Ce doit être Petrus. J’ai fait les vendanges là-bas en 1997 – pas un grand millésime – mais un souvenir marquant. La famille Moueix, que je connais bien, avait ouvert une vieille bouteille pour ma sœur et moi. Et là, j’ai compris comment un vin peut électriser une pièce. Quand vous ouvrez un Petrus, même les non-amateurs sont dans le respect total. Et je pense que tous les vins méritent ce respect.
Votre dernier vin coup de cœur ?
La Mission Haut-Brion 1989, hier. Tout simplement ! Avant ça, Tignanello 1997, mais La Mission, bien que plus vieux, était plus frais et structuré. Donc : Bordeaux, toujours Bordeaux.

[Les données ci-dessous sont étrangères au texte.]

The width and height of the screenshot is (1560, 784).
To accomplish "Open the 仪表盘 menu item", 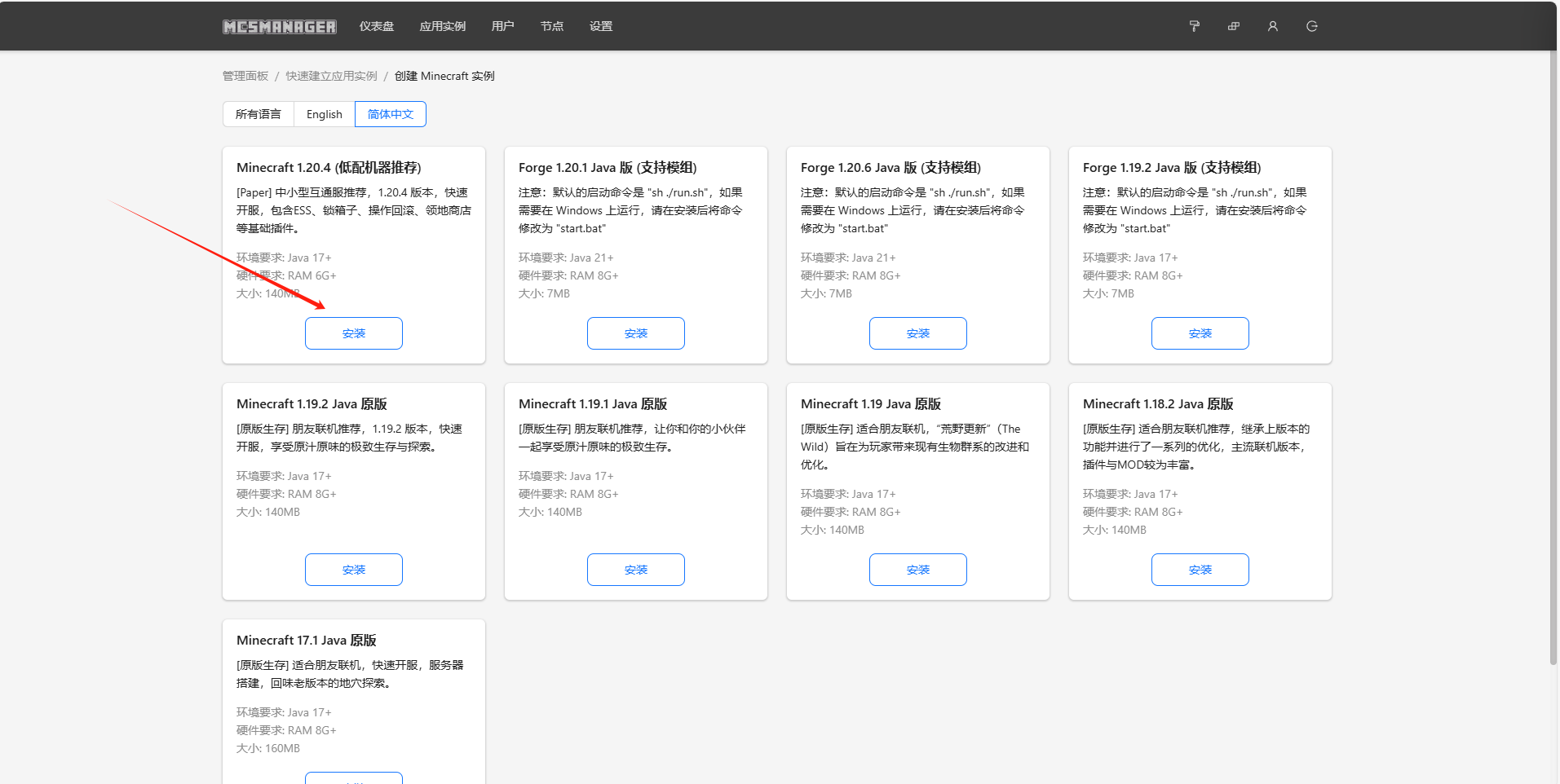I will pos(377,26).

Il vous est impossible de vivre sans …
Sans vin. Tous les jours.
Votre accord met-vin préféré ?
Chocolat blanc et pinot noir.
Intéressant ! Achetez-vous en primeur ?
Oui, chaque année depuis mon retour des États-Unis, donc depuis le magnifique millésime 2015.
Votre première gorgée de vin : quand et avec qui ?
Avec ma famille. C’était du Moscato d’Asti. Mon père est italien et se souvenait qu’enfant, ses parents lui en donnaient parfois quand il pleurait. Il y a environ 5 % d’alcool. Ce n’est pas pour autant pour les enfants, mais disons que d’une certaine manière cela a formé mon palais !
Un bon vin pour débuter ?
Un riesling d’Autriche.
Pourquoi ?
Parce que j’aime les vins autrichiens… et je suis autrichien. J’aime les promouvoir.
C’est une bonne raison ! La bouteille que vous rêvez de boire avant de mourir ?
Château d’Yquem 1811. C’est la bouteille dont mon père parle tout le temps, et que je n’ai jamais goûtée.
Pasteur disait : « Il y a plus de philosophie dans une bouteille de vin que dans tous les livres ». Êtes-vous d’accord ?
À 100 % !
Merci infiniment Maximilian !
Merci de m’avoir reçu, c’était un plaisir.